──────── Records supplied

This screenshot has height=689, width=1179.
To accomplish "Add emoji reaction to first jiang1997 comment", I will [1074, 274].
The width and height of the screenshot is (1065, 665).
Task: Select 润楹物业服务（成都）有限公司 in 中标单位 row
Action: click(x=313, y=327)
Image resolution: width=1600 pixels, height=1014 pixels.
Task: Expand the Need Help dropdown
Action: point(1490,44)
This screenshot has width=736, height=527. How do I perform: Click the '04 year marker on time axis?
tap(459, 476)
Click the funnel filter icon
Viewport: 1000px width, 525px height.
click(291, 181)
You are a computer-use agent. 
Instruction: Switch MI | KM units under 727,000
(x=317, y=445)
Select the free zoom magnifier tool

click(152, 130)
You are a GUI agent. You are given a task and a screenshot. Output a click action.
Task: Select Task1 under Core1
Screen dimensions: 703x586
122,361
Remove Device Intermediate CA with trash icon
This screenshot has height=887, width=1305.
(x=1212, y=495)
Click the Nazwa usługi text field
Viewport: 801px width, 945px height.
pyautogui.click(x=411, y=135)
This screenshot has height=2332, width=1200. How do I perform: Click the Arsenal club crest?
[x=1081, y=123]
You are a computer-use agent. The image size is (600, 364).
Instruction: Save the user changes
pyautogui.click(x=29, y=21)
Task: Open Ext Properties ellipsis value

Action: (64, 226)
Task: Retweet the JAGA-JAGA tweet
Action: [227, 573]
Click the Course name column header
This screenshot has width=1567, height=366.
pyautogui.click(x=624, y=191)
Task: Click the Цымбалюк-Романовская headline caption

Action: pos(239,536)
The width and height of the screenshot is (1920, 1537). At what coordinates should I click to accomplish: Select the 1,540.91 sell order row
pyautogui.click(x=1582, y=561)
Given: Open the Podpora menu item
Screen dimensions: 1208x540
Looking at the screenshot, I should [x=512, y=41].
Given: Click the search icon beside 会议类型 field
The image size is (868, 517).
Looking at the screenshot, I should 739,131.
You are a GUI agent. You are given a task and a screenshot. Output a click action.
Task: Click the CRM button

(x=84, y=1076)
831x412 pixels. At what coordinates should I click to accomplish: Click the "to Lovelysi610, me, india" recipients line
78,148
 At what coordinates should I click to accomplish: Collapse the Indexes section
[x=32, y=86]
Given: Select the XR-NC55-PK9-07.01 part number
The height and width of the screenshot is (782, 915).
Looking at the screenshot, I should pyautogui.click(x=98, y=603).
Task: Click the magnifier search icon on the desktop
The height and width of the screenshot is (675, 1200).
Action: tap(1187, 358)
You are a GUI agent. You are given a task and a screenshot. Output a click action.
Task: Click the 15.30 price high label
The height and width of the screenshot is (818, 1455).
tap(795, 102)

────────────────

Exercise details:
Among the entries, count how many lines hold the string "field", then state only that number.

Result of this task:
2